In an explosive thriller for readers of Lee Child, Alex Berenson, and Brad Taylor, P.I. and security specialist Jamie Sinclair finds herself caught in a dangerous game of international cat-and-mouse.
Jamie Sinclair’s father has never asked her for a favor in her life. The former two-star general turned senator is more in the habit of giving his only child orders. So when he requests Jamie’s expertise as a security specialist, she can’t refuse—even though it means slamming the brakes on her burgeoning relationship with military police officer Adam Barrett. Just like that, Jamie hops aboard a flight to London with a U.S. State Department courier carrying a diplomatic pouch in an iron grip.
Jamie doesn’t have to wait long to put her unique skills to good use. When she and the courier are jumped by goons outside the Heathrow terminal, Jamie fights them off—but the incident puts her on high alert. Someone’s willing to kill for the contents of the bag. Then a would-be assassin opens fire in crowded Covent Garden, and Jamie is stunned to spot a familiar face: Adam Barrett, who saves her life with a single shot and calmly slips away. Jamie’s head—and her heart—tell her that something is very wrong.

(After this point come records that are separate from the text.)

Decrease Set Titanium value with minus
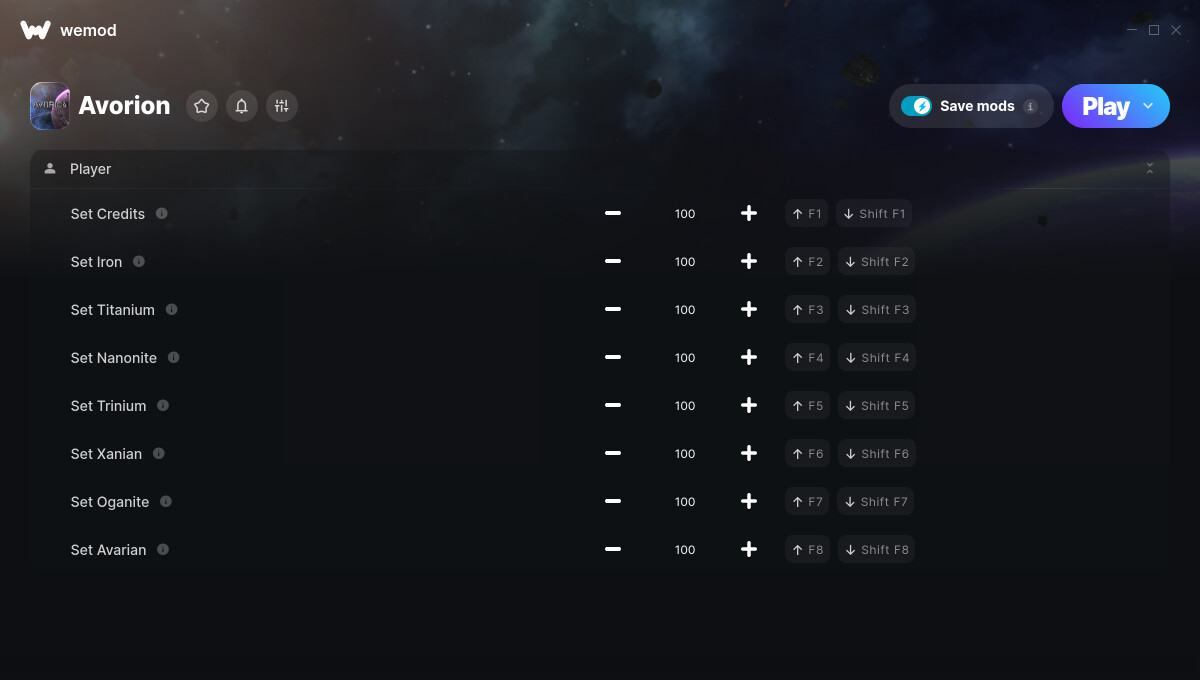This screenshot has height=680, width=1200. [x=613, y=309]
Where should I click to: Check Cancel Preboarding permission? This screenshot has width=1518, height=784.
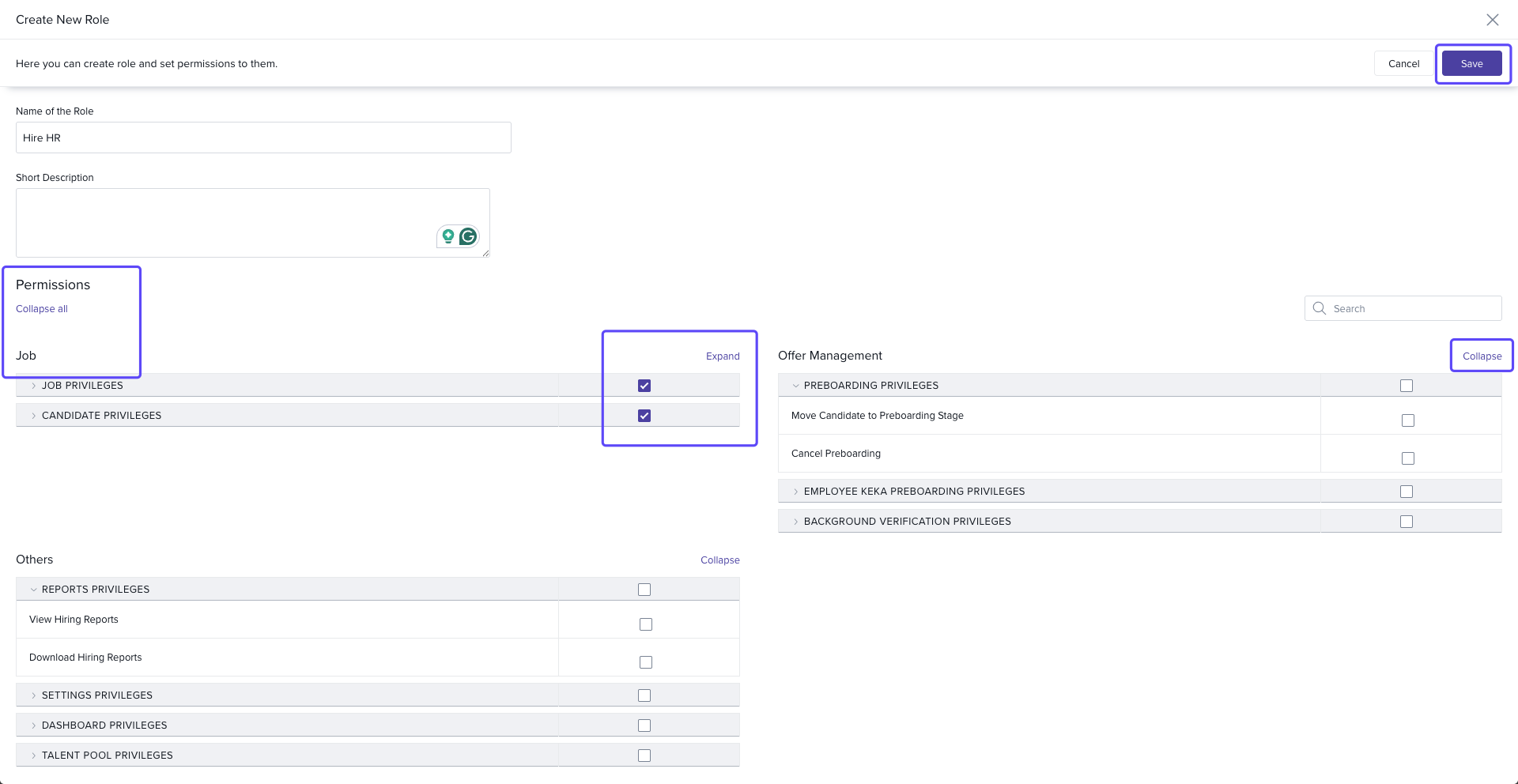pyautogui.click(x=1407, y=458)
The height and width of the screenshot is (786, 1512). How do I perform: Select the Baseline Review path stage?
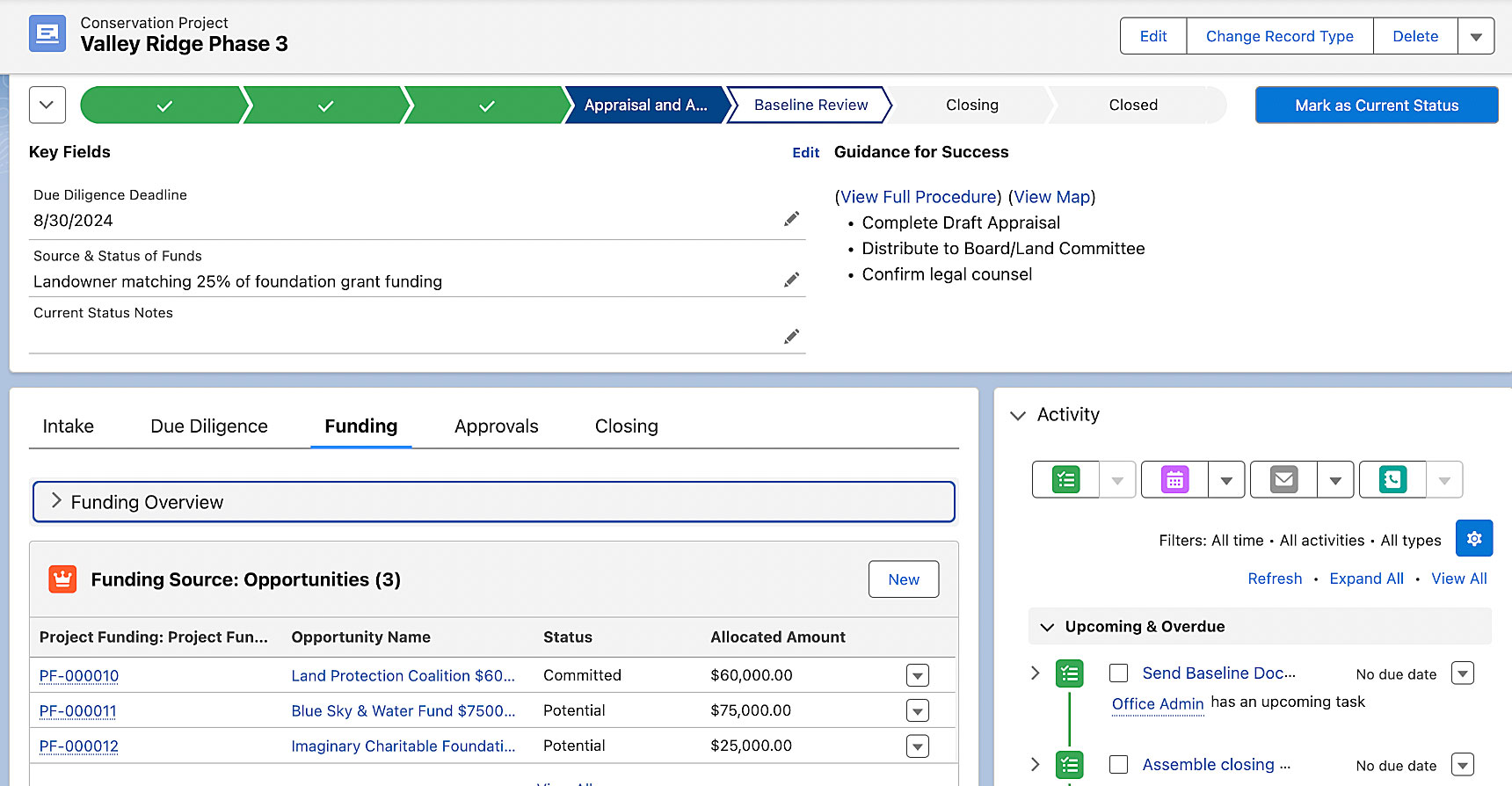click(811, 106)
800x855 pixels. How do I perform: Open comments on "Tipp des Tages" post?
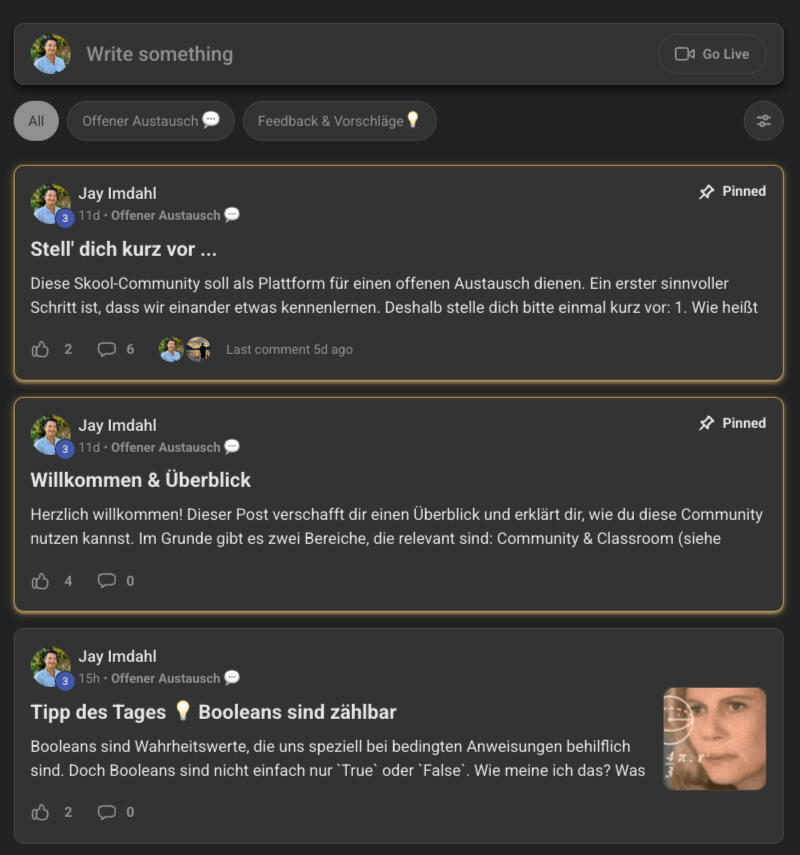[x=107, y=812]
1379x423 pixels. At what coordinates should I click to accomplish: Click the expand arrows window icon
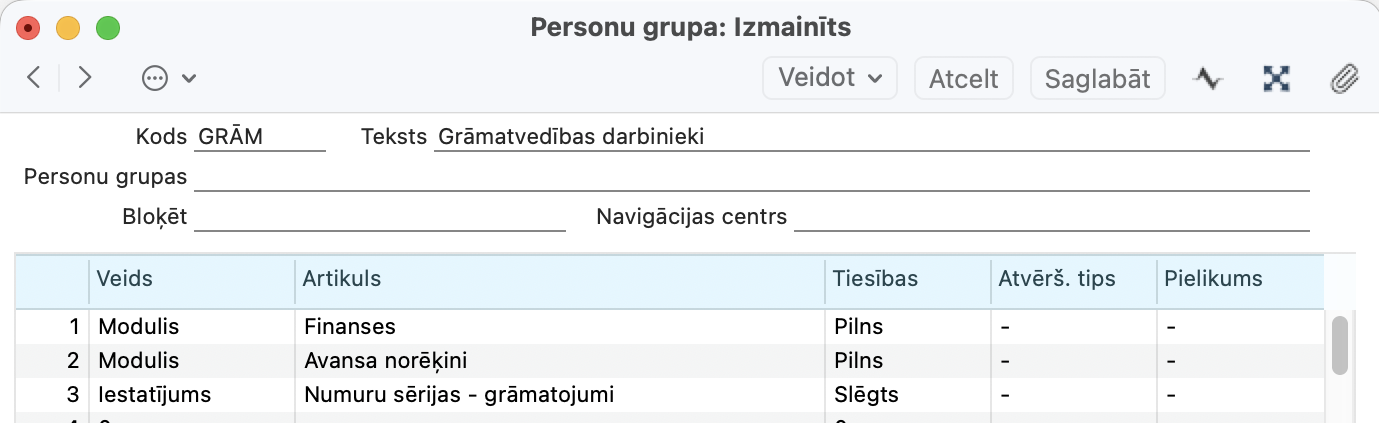[x=1276, y=78]
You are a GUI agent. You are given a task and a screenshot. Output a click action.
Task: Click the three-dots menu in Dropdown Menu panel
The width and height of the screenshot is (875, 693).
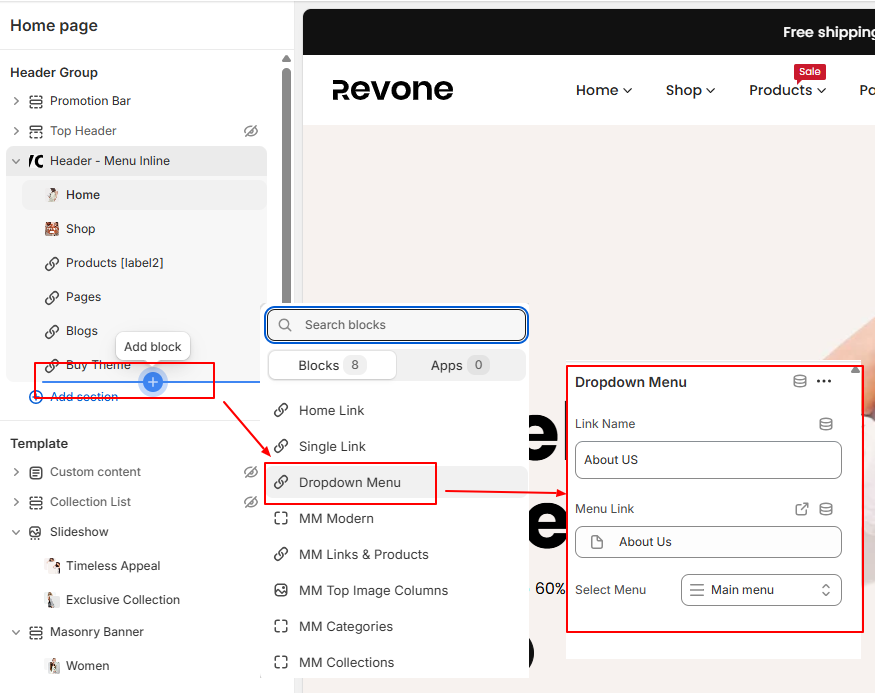823,381
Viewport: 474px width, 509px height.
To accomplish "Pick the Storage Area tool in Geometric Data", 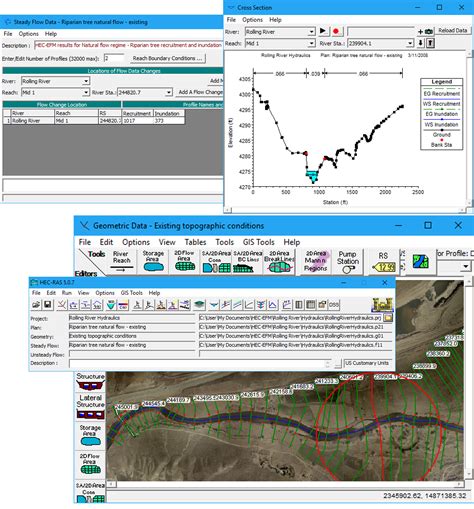I will pos(153,261).
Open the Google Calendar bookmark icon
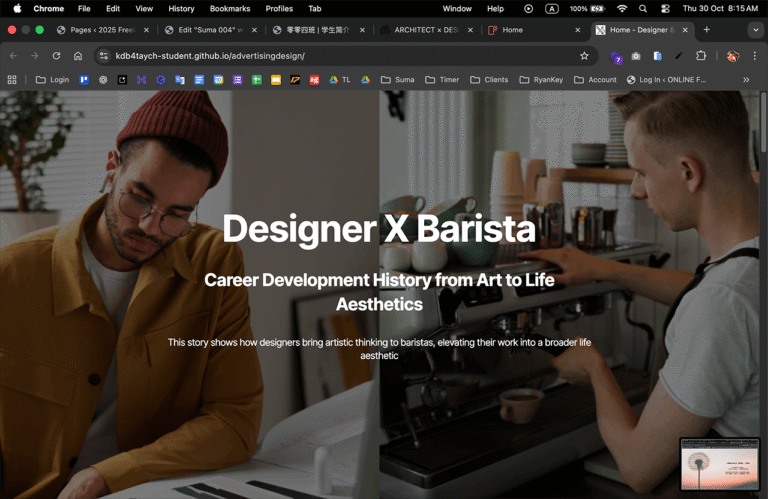Screen dimensions: 768x499 click(218, 79)
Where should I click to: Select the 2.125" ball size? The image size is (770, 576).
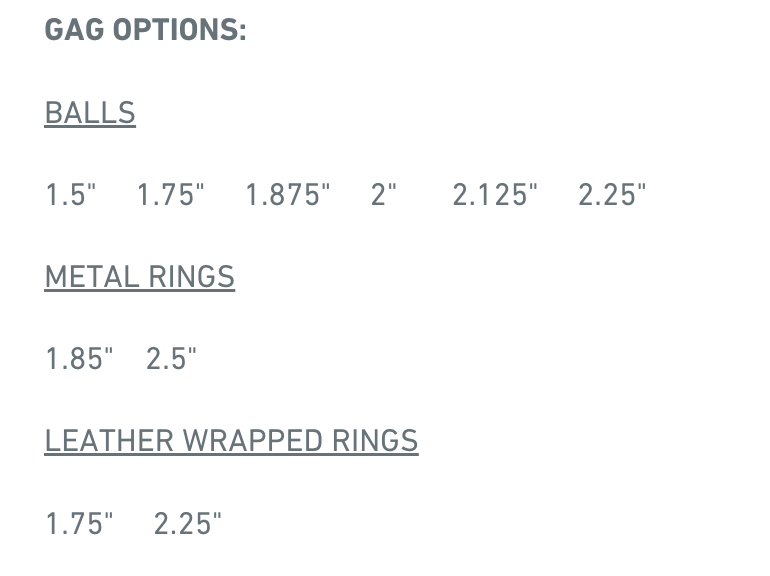click(495, 194)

But she’s come way too far to turn back now.
On Sale: March 17, 2015
E-Book: Pages: 282
Published by : Alibi
E-Book: Pages: 282
Published by : Alibi
My Review: Although The Kill Shot could work as a standalone, I have a *thing* about starting with the first book in a mystery series so I requested the first book, The Kill List, and read it before The Kill Shot. (You can read my The Kill List Goodreads review here.) I think the first book did a great job in setting up Jamie Sinclair's character and giving her back story, as well as introducing us to Adam Barrett--her military police officer romantic interest.
There are many things I liked about The Kill Shot starting with Jamie herself--she is smart, driven, holds her own in a male-dominated career, and has a sense of humor. She's not perfect and has plenty of issues--some deeply buried and some readily apparent. I also like Barrett, who although strong and no-nonsense, also has a soft side and unlike her ex-husband and father, is pretty supportive of Jamie and her skills. I think the pacing of the book was good--I like a lot of action and tension in my mystery thrillers and The Kill Shot provided it. London is a vibrant and intense city and most of the action in this book was set there. Author Christoff did a great job of bringing the city to life.
Here's where I get picky. There were a few things in The Kill Shot that I disliked and that drove me a bit crazy. The first, for all of Jamie's reported skills as a security specialist, she seemed to lose a lot of ground in this second book. She made more mistakes than I would think someone with her experience would in keeping both herself and her clients safe and undetected, and she missed a whole lot of (pretty glaring in my opinion) clues. I like twists in my thrillers where I get at least a bit of a surprise at the end and while action-packed, this book did not have that. I spent at least half the book screaming at Jamie in my mind (OK, maybe a few times out loud too) about why she wasn't listening to/observing what was going on around her and without going into much plot-spoiling detail, who not to trust and who the 'bad guys' were. It just seemed pretty obvious. Also, while I get the huge back story about the relationship with her father and need for his approval that was set up in the first book, the way Jamie seems to completely roll over to gain that approval bothered me. Finally, I am very sure about at least two things in this series--Jamie has square-framed/rimmed glasses and Barrett is built like a boxer. Why am I so sure of these things? The author kept repeating them to the point that it annoyed me. Maybe it was reading both books back-to-back but Jamie seemed to be always shoving her square-framed glasses higher on her nose. If they were not square-rimmed or framed, they were 'geeky' or 'brainiac' or 'nerdy' glasses. OK, I get it. Barrett was introduced as having a boxer's body (which is apparently 'broad through the chest and strong in the shoulder') then she kept mentioning his 'boxer's build' throughout both books. I am all for detailed descriptions but the books are told from Jamie's account and I don't know many people that think 'my square-framed glasses' every time they push them higher on their face or pick them up. Yes, as I mentioned, I know am being a bit picky here but it would pull me out of the story to roll my eyes--plus someone with that attention to detail when describing herself or her lover should not have missed the clues around her as much as Jamie seemed to in this second book.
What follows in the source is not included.